Les équipes du préfet devraient, de leur côté, présenter, fin mars, des solutions – après 1 mois d’évaluation sur le terrain.

Pour le Collectif des écoles de la Castellane, créé par des enseignants dans le nord de Marseille pour dénoncer le manque de moyens des écoles de la ville, « c’est de la poudre aux yeux ». Dans Libération, Pascal Pons, prof des écoles et membre de ce groupe, « il est rageant de voir que l’on refait l’inventaire d’une situation connue depuis longtemps. Pourquoi cette fois ce serait suivi d’effets ? ».

« Maintenir la pression sur les responsables politiques »

Pour débloquer réellement la situation, le Collectif Castellane organise des « Etats Généraux de l’Education », le 23 mars, à Marseille. L’objectif étant de réunir toutes les écoles de Marseille, afin de mettre en place des « actions collectives » et de « maintenir la pression sur les responsables politiques pour ne pas qu’ils oublient leurs promesses, sitôt les médias partis ».
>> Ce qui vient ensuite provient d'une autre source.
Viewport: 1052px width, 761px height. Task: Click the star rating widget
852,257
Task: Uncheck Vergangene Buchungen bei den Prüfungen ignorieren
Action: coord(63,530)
Chaque école est invitée à envoyer une « délégation » composée de parents, de professeurs et de personnels municipaux. Une base de travail est proposée dans l’appel du collectif : moyens humains supplémentaires, « plan d’urgence » de l’état pour la rénovation des écoles, « contrôle de l’Etat » dans la gestion des services municipaux intervenant dans les écoles, « investissement financier réel et équitable » de la municipalité en direction des écoles publiques de la ville, ou encore « droit de regard des citoyens » sur la gestion du budget municipal alloué à l’Education.